These entries are to be retyped in full, word for word.

# [Stored items]
━━━━━━━━━━━━━━━━━━━━
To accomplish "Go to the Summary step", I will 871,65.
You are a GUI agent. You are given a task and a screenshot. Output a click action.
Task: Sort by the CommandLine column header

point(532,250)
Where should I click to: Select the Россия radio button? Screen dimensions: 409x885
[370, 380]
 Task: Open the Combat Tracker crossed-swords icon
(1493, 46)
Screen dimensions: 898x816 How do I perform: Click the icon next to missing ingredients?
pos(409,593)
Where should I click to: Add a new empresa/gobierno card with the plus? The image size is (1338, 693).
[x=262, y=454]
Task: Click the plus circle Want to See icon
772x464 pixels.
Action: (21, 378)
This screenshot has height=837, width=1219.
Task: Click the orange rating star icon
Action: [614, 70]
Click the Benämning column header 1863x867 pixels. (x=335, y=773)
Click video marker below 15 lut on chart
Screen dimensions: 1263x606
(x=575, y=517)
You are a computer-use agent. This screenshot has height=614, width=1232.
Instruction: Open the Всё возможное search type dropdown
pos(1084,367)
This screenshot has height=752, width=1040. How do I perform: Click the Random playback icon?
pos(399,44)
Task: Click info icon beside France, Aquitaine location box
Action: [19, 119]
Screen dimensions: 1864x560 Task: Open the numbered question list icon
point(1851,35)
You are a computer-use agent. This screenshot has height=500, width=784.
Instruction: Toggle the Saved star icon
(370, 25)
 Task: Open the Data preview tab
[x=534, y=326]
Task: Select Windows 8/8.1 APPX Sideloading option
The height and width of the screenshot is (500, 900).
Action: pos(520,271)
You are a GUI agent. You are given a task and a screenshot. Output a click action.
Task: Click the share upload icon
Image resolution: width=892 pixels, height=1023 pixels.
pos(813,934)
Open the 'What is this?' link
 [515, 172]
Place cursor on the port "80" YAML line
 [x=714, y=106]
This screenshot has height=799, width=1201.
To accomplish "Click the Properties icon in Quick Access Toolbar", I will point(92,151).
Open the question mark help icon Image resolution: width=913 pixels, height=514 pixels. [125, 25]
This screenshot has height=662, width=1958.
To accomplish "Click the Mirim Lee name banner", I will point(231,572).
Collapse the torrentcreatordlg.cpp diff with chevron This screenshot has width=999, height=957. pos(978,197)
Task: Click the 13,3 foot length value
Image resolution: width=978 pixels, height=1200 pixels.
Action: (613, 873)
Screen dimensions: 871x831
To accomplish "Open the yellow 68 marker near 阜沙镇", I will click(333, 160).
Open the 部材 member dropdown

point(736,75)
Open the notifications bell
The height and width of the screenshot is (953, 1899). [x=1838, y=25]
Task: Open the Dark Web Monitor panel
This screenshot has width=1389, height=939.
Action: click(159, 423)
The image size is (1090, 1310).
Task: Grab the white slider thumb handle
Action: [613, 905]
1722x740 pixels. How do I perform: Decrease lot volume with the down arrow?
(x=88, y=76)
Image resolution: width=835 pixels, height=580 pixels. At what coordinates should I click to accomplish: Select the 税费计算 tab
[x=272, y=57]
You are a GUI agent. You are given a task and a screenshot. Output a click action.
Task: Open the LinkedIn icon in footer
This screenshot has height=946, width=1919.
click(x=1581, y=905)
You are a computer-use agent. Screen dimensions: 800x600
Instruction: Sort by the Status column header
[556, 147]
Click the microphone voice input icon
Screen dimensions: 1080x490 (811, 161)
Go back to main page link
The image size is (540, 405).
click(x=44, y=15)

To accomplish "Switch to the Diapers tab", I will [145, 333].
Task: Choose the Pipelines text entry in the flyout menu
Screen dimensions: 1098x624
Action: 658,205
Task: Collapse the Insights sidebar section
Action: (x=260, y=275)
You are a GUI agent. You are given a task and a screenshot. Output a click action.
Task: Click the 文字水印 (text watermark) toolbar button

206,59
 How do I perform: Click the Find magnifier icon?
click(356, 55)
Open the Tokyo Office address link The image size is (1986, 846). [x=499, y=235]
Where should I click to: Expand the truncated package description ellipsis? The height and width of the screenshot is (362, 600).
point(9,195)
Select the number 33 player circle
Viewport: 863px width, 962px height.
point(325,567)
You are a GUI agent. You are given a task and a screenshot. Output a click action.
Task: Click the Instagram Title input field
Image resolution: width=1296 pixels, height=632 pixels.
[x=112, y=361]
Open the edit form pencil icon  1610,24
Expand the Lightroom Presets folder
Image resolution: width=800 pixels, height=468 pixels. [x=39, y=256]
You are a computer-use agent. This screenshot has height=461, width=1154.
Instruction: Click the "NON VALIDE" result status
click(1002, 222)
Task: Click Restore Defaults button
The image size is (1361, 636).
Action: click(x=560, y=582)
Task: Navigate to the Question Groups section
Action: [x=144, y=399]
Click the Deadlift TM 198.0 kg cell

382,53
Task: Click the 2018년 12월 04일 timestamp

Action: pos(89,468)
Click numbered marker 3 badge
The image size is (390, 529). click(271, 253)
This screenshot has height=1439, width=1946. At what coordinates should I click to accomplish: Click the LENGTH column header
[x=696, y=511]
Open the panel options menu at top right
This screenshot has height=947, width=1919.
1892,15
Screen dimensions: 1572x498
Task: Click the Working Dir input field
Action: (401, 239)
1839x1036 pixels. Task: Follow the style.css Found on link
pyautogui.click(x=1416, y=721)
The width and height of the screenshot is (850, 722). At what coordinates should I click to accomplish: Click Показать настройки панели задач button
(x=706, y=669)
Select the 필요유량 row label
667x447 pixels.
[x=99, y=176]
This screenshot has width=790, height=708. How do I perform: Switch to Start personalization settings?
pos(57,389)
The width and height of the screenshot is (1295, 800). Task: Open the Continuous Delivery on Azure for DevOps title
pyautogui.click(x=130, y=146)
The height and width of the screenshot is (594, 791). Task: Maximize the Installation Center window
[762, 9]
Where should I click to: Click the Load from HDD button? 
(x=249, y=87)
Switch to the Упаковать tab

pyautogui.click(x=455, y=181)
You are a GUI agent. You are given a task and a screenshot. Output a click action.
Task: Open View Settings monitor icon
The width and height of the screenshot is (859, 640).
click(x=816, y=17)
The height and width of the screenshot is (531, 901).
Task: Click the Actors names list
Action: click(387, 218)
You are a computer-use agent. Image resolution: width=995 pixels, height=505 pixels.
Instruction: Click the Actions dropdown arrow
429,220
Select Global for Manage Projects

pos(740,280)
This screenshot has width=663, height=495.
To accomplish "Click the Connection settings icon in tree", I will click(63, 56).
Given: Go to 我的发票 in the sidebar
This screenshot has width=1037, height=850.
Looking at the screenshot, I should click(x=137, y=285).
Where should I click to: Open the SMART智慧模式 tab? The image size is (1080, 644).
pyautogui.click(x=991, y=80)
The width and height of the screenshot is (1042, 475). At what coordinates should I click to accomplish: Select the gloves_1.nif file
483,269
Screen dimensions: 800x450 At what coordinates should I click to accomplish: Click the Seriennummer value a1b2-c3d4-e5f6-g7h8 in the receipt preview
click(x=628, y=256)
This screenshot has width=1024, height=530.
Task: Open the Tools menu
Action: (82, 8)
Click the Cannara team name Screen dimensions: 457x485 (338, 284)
━━━━━━━━━━━━━━━━━━━━
# [RESPONSE]
To accomplish "Go to the Summary step", I will 871,65.
You are a GUI agent. You are given a task and a screenshot. Output a click action.
Task: Sort by the CommandLine column header

point(532,250)
Where should I click to: Select the Россия radio button? Screen dimensions: 409x885
[370, 380]
 Task: Open the Combat Tracker crossed-swords icon
(1493, 46)
Screen dimensions: 898x816 How do I perform: Click the icon next to missing ingredients?
pos(409,593)
Where should I click to: Add a new empresa/gobierno card with the plus? The image size is (1338, 693).
[x=262, y=454]
Task: Click the plus circle Want to See icon
772x464 pixels.
Action: (21, 378)
This screenshot has height=837, width=1219.
Task: Click the orange rating star icon
Action: [614, 70]
Click the Benämning column header 1863x867 pixels. (x=335, y=773)
Click video marker below 15 lut on chart
Screen dimensions: 1263x606
(x=575, y=517)
You are a computer-use agent. This screenshot has height=614, width=1232.
Instruction: Open the Всё возможное search type dropdown
pos(1084,367)
This screenshot has height=752, width=1040. How do I perform: Click the Random playback icon?
pos(399,44)
Task: Click info icon beside France, Aquitaine location box
Action: [19, 119]
Screen dimensions: 1864x560 Task: Open the numbered question list icon
point(1851,35)
You are a computer-use agent. This screenshot has height=500, width=784.
Instruction: Toggle the Saved star icon
(370, 25)
 Task: Open the Data preview tab
[x=534, y=326]
Task: Select Windows 8/8.1 APPX Sideloading option
The height and width of the screenshot is (500, 900).
Action: pos(520,271)
You are a GUI agent. You are given a task and a screenshot. Output a click action.
Task: Click the share upload icon
Image resolution: width=892 pixels, height=1023 pixels.
pos(813,934)
Open the 'What is this?' link
 [515, 172]
Place cursor on the port "80" YAML line
 [x=714, y=106]
This screenshot has height=799, width=1201.
To accomplish "Click the Properties icon in Quick Access Toolbar", I will point(92,151).
Open the question mark help icon Image resolution: width=913 pixels, height=514 pixels. [125, 25]
This screenshot has height=662, width=1958.
To accomplish "Click the Mirim Lee name banner", I will point(231,572).
Collapse the torrentcreatordlg.cpp diff with chevron This screenshot has width=999, height=957. pos(978,197)
Task: Click the 13,3 foot length value
Image resolution: width=978 pixels, height=1200 pixels.
Action: (613, 873)
Screen dimensions: 871x831
To accomplish "Open the yellow 68 marker near 阜沙镇", I will click(333, 160).
Open the 部材 member dropdown

point(736,75)
Open the notifications bell
The height and width of the screenshot is (953, 1899). [x=1838, y=25]
Task: Open the Dark Web Monitor panel
This screenshot has width=1389, height=939.
Action: click(159, 423)
The image size is (1090, 1310).
Task: Grab the white slider thumb handle
Action: [613, 905]
1722x740 pixels. How do I perform: Decrease lot volume with the down arrow?
(x=88, y=76)
Image resolution: width=835 pixels, height=580 pixels. At what coordinates should I click to accomplish: Select the 税费计算 tab
[x=272, y=57]
You are a GUI agent. You are given a task and a screenshot. Output a click action.
Task: Open the LinkedIn icon in footer
This screenshot has height=946, width=1919.
click(x=1581, y=905)
You are a computer-use agent. Screen dimensions: 800x600
Instruction: Sort by the Status column header
[556, 147]
Click the microphone voice input icon
Screen dimensions: 1080x490 (811, 161)
Go back to main page link
The image size is (540, 405).
click(x=44, y=15)

To accomplish "Switch to the Diapers tab", I will [145, 333].
Task: Choose the Pipelines text entry in the flyout menu
Screen dimensions: 1098x624
Action: 658,205
Task: Collapse the Insights sidebar section
Action: (x=260, y=275)
You are a GUI agent. You are given a task and a screenshot. Output a click action.
Task: Click the 文字水印 (text watermark) toolbar button

206,59
 How do I perform: Click the Find magnifier icon?
click(356, 55)
Open the Tokyo Office address link The image size is (1986, 846). [x=499, y=235]
Where should I click to: Expand the truncated package description ellipsis? The height and width of the screenshot is (362, 600).
point(9,195)
Select the number 33 player circle
Viewport: 863px width, 962px height.
point(325,567)
You are a GUI agent. You are given a task and a screenshot. Output a click action.
Task: Click the Instagram Title input field
Image resolution: width=1296 pixels, height=632 pixels.
[x=112, y=361]
Open the edit form pencil icon  1610,24
Expand the Lightroom Presets folder
Image resolution: width=800 pixels, height=468 pixels. [x=39, y=256]
You are a computer-use agent. This screenshot has height=461, width=1154.
Instruction: Click the "NON VALIDE" result status
click(1002, 222)
Task: Click Restore Defaults button
The image size is (1361, 636).
Action: click(x=560, y=582)
Task: Navigate to the Question Groups section
Action: [x=144, y=399]
Click the Deadlift TM 198.0 kg cell

382,53
Task: Click the 2018년 12월 04일 timestamp

Action: pos(89,468)
Click numbered marker 3 badge
The image size is (390, 529). click(271, 253)
This screenshot has height=1439, width=1946. At what coordinates should I click to accomplish: Click the LENGTH column header
[x=696, y=511]
Open the panel options menu at top right
This screenshot has height=947, width=1919.
1892,15
Screen dimensions: 1572x498
Task: Click the Working Dir input field
Action: (401, 239)
1839x1036 pixels. Task: Follow the style.css Found on link
pyautogui.click(x=1416, y=721)
The width and height of the screenshot is (850, 722). At what coordinates should I click to accomplish: Click Показать настройки панели задач button
(x=706, y=669)
Select the 필요유량 row label
667x447 pixels.
[x=99, y=176]
This screenshot has width=790, height=708. How do I perform: Switch to Start personalization settings?
pos(57,389)
The width and height of the screenshot is (1295, 800). Task: Open the Continuous Delivery on Azure for DevOps title
pyautogui.click(x=130, y=146)
The height and width of the screenshot is (594, 791). Task: Maximize the Installation Center window
[762, 9]
Where should I click to: Click the Load from HDD button? 
(x=249, y=87)
Switch to the Упаковать tab

pyautogui.click(x=455, y=181)
You are a GUI agent. You are given a task and a screenshot. Output a click action.
Task: Open View Settings monitor icon
The width and height of the screenshot is (859, 640).
click(x=816, y=17)
The height and width of the screenshot is (531, 901).
Task: Click the Actors names list
Action: click(387, 218)
You are a computer-use agent. Image resolution: width=995 pixels, height=505 pixels.
Instruction: Click the Actions dropdown arrow
429,220
Select Global for Manage Projects

pos(740,280)
This screenshot has width=663, height=495.
To accomplish "Click the Connection settings icon in tree", I will click(63, 56).
Given: Go to 我的发票 in the sidebar
This screenshot has width=1037, height=850.
Looking at the screenshot, I should click(x=137, y=285).
Where should I click to: Open the SMART智慧模式 tab? The image size is (1080, 644).
pyautogui.click(x=991, y=80)
The width and height of the screenshot is (1042, 475). At what coordinates should I click to accomplish: Select the gloves_1.nif file
483,269
Screen dimensions: 800x450 At what coordinates should I click to accomplish: Click the Seriennummer value a1b2-c3d4-e5f6-g7h8 in the receipt preview
click(x=628, y=256)
This screenshot has width=1024, height=530.
Task: Open the Tools menu
Action: (82, 8)
Click the Cannara team name Screen dimensions: 457x485 (338, 284)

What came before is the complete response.